あの子たちのことだからちょっとやそっとのことじゃ襲われても平気だと思うけど…。
甲板にもいなかったし、レストランにもいなかったし…どこにいったのかしら。
「おぉー!」
廊下を歩いていると急に横から大きな歓声が聞こえて、私は驚きで足を止めた。
「何かしら…?カジノ?」
まさか…いや、リンちゃんに近づいちゃダメよって伝えてあるし…でもクレアちゃんが一緒か…意外とリンちゃんは押しに弱いから…将来が不安だわ。

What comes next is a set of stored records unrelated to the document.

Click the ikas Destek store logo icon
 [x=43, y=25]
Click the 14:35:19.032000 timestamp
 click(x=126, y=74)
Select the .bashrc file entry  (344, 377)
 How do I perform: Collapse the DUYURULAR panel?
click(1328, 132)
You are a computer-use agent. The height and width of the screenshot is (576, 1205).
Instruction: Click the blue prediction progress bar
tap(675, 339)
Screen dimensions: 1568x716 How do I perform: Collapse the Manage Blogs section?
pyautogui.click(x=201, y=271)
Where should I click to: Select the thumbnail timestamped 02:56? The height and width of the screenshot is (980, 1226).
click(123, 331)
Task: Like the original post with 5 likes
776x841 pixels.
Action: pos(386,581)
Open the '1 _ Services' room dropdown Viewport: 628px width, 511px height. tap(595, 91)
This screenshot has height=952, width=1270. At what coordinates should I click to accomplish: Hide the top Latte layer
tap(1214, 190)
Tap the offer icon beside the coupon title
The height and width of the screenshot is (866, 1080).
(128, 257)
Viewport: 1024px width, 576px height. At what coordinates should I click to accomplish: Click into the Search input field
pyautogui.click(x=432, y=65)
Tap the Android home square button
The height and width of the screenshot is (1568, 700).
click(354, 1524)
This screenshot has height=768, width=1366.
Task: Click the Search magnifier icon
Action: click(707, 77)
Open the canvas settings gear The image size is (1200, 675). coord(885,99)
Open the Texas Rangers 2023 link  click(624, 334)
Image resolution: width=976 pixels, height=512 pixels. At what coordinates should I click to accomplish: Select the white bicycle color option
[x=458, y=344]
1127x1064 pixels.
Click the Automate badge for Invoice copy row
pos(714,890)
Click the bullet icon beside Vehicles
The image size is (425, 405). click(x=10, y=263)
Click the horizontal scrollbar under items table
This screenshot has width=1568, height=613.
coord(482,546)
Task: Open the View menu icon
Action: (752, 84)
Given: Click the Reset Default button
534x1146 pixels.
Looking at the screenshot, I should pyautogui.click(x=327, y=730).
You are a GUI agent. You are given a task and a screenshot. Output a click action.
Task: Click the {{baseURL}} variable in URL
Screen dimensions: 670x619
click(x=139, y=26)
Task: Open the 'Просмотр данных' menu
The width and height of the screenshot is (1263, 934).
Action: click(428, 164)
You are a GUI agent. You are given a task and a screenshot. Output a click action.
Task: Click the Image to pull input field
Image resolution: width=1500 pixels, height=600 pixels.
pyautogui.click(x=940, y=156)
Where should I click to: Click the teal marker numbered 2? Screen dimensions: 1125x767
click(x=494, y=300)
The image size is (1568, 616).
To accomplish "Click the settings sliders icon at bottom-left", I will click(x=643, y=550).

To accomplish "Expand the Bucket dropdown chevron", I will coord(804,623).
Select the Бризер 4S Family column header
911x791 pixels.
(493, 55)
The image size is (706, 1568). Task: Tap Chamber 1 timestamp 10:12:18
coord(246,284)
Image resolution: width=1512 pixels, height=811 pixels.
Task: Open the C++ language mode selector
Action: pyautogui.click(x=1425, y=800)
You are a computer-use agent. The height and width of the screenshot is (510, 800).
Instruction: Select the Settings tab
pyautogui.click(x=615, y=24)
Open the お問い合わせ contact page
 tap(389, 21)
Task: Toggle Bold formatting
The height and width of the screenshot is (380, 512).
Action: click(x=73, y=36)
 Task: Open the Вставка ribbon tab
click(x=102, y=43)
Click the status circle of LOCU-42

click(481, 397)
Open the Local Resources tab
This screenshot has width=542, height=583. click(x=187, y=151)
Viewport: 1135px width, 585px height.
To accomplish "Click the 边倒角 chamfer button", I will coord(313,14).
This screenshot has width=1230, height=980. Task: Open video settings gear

私はいないといいなと思いながらカジノの中に入っていった。
一つの机に大勢の人が集まっていたので、そこに行ってみる。
「あぁ…予想が当たったわ…嫌な方の…」
机に座っていたのは暗い顔をした二人だった。
私がいることに気がついたリンちゃんは慌てて私に走ってきて抱きついた。
「マ、ママぁ…」
あぁ…あのリンちゃんが涙目に…きっとぼろ負けしちゃったから取り返そうとしたけど、取り返しがつかなくなったのね…。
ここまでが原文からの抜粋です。